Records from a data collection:
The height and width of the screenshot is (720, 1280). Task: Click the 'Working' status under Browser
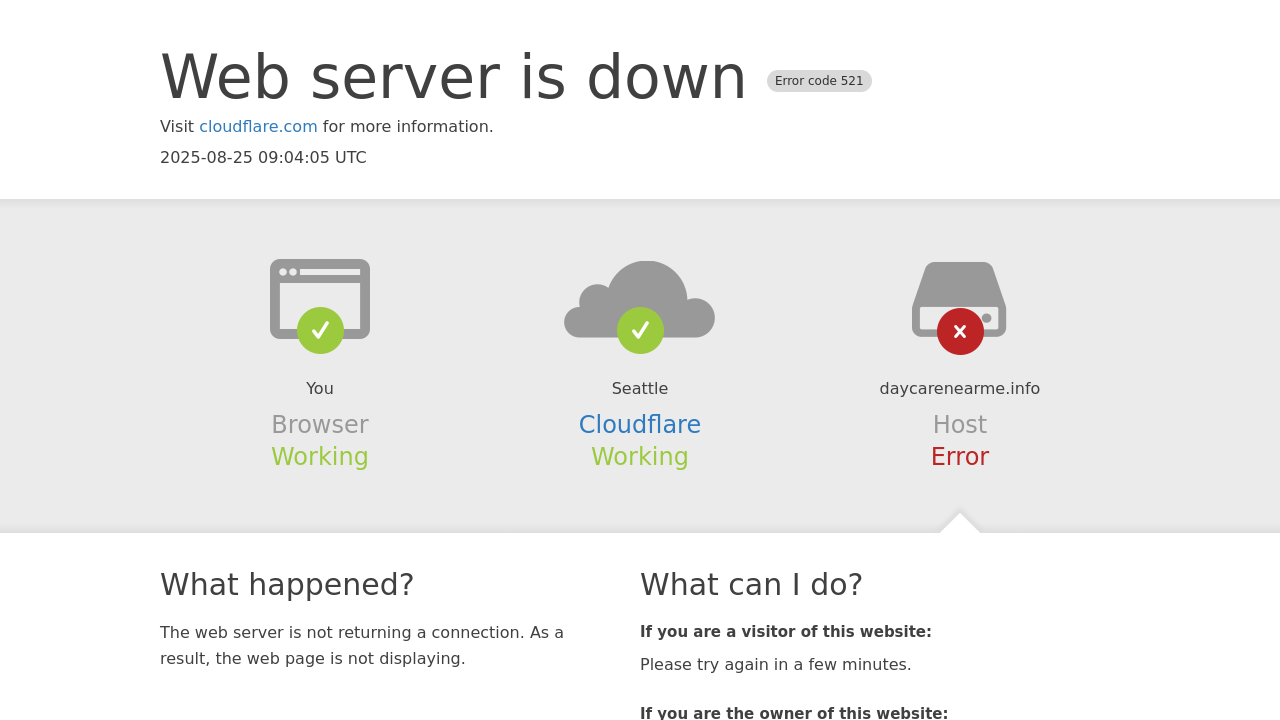(320, 457)
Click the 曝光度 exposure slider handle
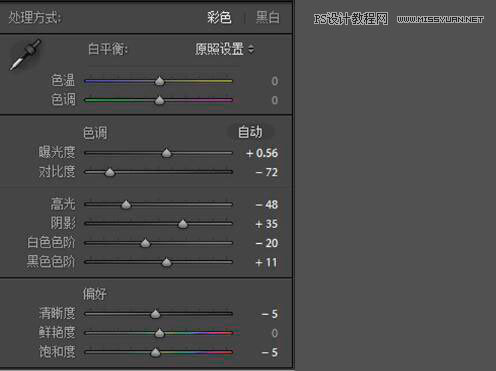 click(x=166, y=153)
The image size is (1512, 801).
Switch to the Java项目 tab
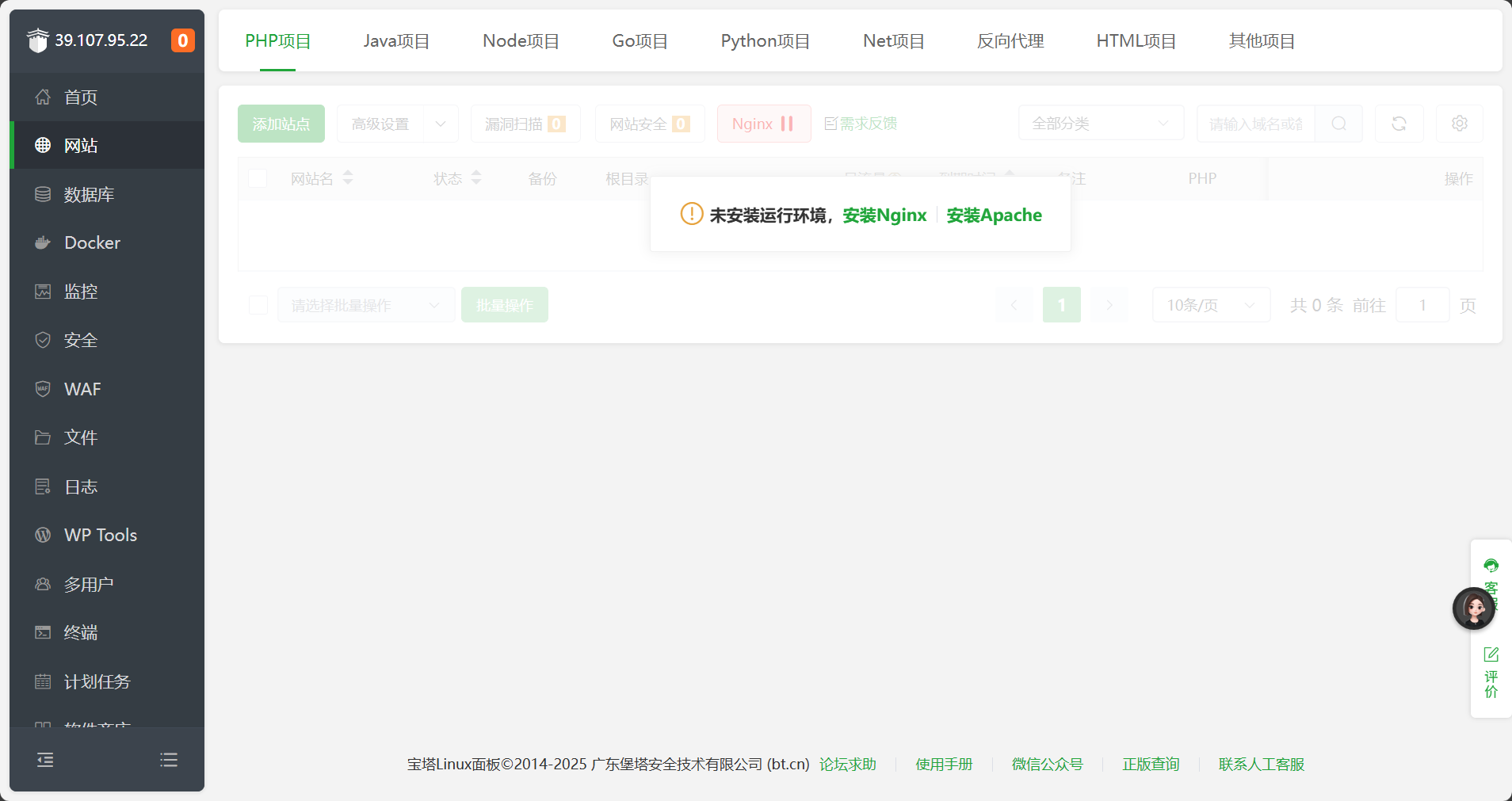[x=396, y=41]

__WHAT YOU NEED TO DO__.
Recast all of the data above as a Markdown table with the columns "No." and "Line", one numbered row per line. Leave out blank lines and pictures.

__RESPONSE__.
| No. | Line |
|---|---|
| 1 | The height and width of the screenshot is (720, 1280). Task: Click the 'Working' status under Browser |
| 2 | (320, 457) |
| 3 | Click the 曝光度 exposure slider handle |
| 4 |  click(x=166, y=153) |
| 5 | The image size is (1512, 801). |
| 6 | Switch to the Java项目 tab |
| 7 | [x=396, y=41] |